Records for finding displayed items

━━━

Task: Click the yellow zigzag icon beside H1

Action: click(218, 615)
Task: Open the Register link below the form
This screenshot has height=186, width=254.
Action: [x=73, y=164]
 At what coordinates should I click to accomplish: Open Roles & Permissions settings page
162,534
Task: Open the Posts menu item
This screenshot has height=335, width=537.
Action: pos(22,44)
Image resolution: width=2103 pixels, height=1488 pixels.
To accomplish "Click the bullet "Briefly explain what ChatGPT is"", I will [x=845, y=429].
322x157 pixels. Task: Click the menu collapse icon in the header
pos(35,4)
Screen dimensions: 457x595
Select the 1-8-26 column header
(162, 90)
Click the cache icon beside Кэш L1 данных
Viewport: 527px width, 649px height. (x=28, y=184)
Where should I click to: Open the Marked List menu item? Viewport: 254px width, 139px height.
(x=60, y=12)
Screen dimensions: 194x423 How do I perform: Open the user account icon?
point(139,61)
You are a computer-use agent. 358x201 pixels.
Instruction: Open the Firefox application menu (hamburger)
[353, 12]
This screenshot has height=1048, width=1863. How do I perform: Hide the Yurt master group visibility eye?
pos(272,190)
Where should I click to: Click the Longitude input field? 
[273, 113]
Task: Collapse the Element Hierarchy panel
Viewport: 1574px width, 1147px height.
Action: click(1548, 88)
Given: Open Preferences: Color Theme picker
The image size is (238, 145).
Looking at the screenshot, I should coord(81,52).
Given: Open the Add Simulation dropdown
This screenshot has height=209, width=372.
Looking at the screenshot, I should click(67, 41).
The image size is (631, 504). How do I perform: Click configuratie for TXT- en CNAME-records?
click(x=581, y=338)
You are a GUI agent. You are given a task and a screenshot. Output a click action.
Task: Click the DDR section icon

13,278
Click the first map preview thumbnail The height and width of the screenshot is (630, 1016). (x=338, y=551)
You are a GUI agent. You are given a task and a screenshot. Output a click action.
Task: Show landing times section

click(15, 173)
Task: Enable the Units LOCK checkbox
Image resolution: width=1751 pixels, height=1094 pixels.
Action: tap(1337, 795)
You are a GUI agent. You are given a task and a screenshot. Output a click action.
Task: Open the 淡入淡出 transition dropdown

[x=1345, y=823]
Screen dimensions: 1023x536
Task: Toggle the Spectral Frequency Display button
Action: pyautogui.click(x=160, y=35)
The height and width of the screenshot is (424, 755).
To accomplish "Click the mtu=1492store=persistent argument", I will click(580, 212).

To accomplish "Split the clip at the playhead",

━━━

Reproduce the entries word for word, beginning with the line that contains "This screenshot has height=1048, width=1863." and continuing through the line that contains "click(15, 173)".

- [SOLUTION FOR THIS TASK]
This screenshot has height=1048, width=1863. How do I perform: Hide the Yurt master group visibility eye?
pos(272,190)
Where should I click to: Click the Longitude input field? 
[273, 113]
Task: Collapse the Element Hierarchy panel
Viewport: 1574px width, 1147px height.
Action: click(1548, 88)
Given: Open Preferences: Color Theme picker
The image size is (238, 145).
Looking at the screenshot, I should coord(81,52).
Given: Open the Add Simulation dropdown
This screenshot has height=209, width=372.
Looking at the screenshot, I should click(67, 41).
The image size is (631, 504). How do I perform: Click configuratie for TXT- en CNAME-records?
click(x=581, y=338)
You are a GUI agent. You are given a task and a screenshot. Output a click action.
Task: Click the DDR section icon

13,278
Click the first map preview thumbnail The height and width of the screenshot is (630, 1016). (x=338, y=551)
You are a GUI agent. You are given a task and a screenshot. Output a click action.
Task: Show landing times section

click(15, 173)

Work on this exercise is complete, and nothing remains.